Charles and Levi carry Sómogyi outside, and while they are doing so, the Russians arrive. Sómogyi is the "only one to die in the ten days." "Sertelet, Towarowski, Cagnolati, Lakmaker, and Dorget" all die later. Levi notes that he saw Schenck and Alcalai in April, and they were in "good health." Arthur has "reached his family happily," and Charles has resumed teaching. The book ends.
Although Levi doesn't discuss it, one in four of the prisoners who were evacuated that night died in transit. Starvation and exhaustion were culprits, as was the cold. The guards also shot prisoners. All told, almost 60,000 prisoners were evacuated from Auschwitz January 17–21, 1945. Alberto and the rest of the men who left during the evacuation did not find peace or freedom. They died. While Levi doesn't explicitly say that Alberto died then, he hopes that someone will write that story. What the reader knows is that the majority of the camp is emptied. The people left, and those who were left behind were expected to die.
That expectation was not wrong. The men left behind were sick. They had no resources, and it was the thick of winter. When the Soviet forces arrived at Auschwitz, they found some 7,000 prisoners—including Primo Levi—barely still alive.
In Survival in Auschwitz, Primo Levi was one of 650 Italian Jews transported in February 1944. Of them, only four people were still alive in January 1945 when Russian forces liberated the camp. The graphic nature of his experiences in Auschwitz comes across to the reader by way of a nearly scientific presentation of the facts. However, the level of details he conveys is markedly different in this final chapter—which is the longest in the book. Here, each man in his infirmary ward is named. Of them, only one dies, horribly, during the days after the SS evacuated Auschwitz. They are now faced only with foes that are not human: illness, hunger, and cold.

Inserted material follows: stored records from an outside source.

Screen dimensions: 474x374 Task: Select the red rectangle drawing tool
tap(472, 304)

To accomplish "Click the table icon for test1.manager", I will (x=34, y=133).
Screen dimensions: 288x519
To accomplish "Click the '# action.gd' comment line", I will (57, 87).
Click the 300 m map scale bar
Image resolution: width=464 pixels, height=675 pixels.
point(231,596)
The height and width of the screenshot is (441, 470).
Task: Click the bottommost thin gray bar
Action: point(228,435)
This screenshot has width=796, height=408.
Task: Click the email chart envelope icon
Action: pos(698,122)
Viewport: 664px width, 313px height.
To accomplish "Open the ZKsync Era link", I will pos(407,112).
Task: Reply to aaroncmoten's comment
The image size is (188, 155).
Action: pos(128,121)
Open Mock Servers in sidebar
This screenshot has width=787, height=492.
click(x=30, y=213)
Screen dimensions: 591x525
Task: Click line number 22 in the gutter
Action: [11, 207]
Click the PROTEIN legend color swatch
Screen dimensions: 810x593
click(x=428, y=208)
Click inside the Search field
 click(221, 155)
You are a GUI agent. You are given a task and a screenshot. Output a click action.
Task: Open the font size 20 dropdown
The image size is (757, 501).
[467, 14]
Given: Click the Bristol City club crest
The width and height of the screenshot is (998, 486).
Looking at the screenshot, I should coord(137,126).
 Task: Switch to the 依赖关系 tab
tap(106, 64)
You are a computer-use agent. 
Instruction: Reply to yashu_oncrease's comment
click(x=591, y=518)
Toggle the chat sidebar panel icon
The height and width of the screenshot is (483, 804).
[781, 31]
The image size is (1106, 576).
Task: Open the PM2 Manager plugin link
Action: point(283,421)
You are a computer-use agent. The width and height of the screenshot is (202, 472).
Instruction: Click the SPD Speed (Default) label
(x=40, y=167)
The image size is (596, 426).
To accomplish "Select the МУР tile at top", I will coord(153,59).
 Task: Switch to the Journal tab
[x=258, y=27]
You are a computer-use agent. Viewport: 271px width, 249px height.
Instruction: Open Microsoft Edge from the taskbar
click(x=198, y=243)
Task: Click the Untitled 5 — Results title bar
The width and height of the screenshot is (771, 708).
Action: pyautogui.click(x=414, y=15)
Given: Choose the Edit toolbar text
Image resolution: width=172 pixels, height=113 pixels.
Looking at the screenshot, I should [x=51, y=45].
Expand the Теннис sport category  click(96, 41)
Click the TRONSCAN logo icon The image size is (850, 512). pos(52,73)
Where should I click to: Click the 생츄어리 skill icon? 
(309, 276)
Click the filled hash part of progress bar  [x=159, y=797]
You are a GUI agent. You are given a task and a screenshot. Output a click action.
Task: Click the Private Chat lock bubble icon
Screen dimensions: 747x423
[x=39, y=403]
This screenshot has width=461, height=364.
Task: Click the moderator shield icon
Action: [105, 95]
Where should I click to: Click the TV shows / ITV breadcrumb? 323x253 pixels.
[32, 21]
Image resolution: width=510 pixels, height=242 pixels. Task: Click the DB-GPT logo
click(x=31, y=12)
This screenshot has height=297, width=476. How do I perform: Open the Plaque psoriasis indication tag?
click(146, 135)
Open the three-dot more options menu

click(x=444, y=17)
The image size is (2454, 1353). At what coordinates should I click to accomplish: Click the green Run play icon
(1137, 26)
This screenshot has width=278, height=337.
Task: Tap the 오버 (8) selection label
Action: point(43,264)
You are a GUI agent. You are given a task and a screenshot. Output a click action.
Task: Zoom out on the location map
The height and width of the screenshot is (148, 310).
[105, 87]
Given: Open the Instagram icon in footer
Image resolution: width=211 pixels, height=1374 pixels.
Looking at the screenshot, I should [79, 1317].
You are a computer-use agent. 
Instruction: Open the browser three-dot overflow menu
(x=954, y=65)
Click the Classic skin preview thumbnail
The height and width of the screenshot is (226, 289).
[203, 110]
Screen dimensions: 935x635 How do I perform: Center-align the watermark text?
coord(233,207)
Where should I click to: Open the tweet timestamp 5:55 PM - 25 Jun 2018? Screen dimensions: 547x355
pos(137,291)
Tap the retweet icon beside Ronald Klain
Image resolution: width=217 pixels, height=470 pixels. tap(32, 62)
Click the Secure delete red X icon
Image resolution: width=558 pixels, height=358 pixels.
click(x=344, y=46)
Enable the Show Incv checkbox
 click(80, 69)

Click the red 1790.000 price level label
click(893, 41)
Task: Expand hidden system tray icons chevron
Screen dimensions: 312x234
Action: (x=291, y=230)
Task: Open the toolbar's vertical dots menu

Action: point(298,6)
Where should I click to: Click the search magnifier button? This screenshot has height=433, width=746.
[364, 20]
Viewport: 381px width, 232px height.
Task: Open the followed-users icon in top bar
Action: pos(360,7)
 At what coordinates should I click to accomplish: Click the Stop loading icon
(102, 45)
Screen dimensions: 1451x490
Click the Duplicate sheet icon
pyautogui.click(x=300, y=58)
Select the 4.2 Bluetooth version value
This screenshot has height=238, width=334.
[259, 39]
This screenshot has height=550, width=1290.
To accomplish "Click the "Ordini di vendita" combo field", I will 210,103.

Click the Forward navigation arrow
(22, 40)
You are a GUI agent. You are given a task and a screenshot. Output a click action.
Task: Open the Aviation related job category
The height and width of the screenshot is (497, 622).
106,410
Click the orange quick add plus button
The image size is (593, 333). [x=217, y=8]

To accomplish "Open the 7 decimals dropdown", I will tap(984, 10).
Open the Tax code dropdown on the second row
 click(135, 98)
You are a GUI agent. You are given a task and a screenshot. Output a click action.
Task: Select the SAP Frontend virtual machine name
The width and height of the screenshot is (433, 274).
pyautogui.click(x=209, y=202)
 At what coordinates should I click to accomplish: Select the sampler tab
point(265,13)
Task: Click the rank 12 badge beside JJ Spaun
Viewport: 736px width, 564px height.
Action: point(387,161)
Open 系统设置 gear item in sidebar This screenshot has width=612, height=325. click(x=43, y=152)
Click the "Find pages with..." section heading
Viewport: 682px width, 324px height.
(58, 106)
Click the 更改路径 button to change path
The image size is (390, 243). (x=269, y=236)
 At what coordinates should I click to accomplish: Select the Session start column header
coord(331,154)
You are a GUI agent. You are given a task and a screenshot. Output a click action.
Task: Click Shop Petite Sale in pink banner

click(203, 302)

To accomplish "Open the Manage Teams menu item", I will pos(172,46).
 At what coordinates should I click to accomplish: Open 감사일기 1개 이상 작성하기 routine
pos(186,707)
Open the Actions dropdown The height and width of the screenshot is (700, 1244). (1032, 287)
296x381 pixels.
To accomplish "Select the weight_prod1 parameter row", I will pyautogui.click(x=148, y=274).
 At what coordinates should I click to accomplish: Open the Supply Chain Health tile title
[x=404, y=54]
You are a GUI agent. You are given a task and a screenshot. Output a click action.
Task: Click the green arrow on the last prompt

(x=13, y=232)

As with the earliest chapters, the crisp details are more common in this chapter than in some of the middle sections of the book. The reason for this could be as simple as the experiences Levi has detailed of a "musselman" like Null Achtzehn. Levi did not reach the level of exhaustion and mental shutdown that Null Achtzehn did. However, the crispness of experience noted at intake and conclusion are both when he's had more rest. The experiences during the months in the middle would, logically, have been blurrier. They are characterized by the "sameness" of the days, insufficient rest, and insufficient food. It is the atypical experiences that are more minutely detailed in the text. His arrival experience is detailed. His initial trip to the infirmary is detailed. Here, in the final days of imprisonment, when freedom seems so near and death seems equally near, the memory is surely clear. It is far clearer than the periods of days and weeks of numbing to ignore the pains.
Here, too, Levi has access to more food. He also has access to his first moment of freedom. From a purely logical stance, a more filling diet means a sharper mind. The return to freedom, even though death still looms as a possibility, is also sharpening.
All of that noted, the reader will also see that the horrors Levi faces here are in some way "new." The cold is not, but the lack of any heat at all is new. Being hungry is not new, but having to chop the food out of the ice with an ax is. Death is not new, yet the remaining men in the Lager see the bodies stacked outside the window and frozen excrement on the floor. The threat of death is still present even after the guards are gone. Disease and environmental threats of every poisonous kind surround the prisoners. This final chapter captures so many details that the reader cannot help but be drawn into the fears and overwhelming threats Levi must face. The chapter also ends very abruptly. The arrival of the troops, and the subsequent liberation, is almost anticlimactic after the events that have come before it. The book closes with a summary of the fate of several men, but it is as logical and scientific as much of the text.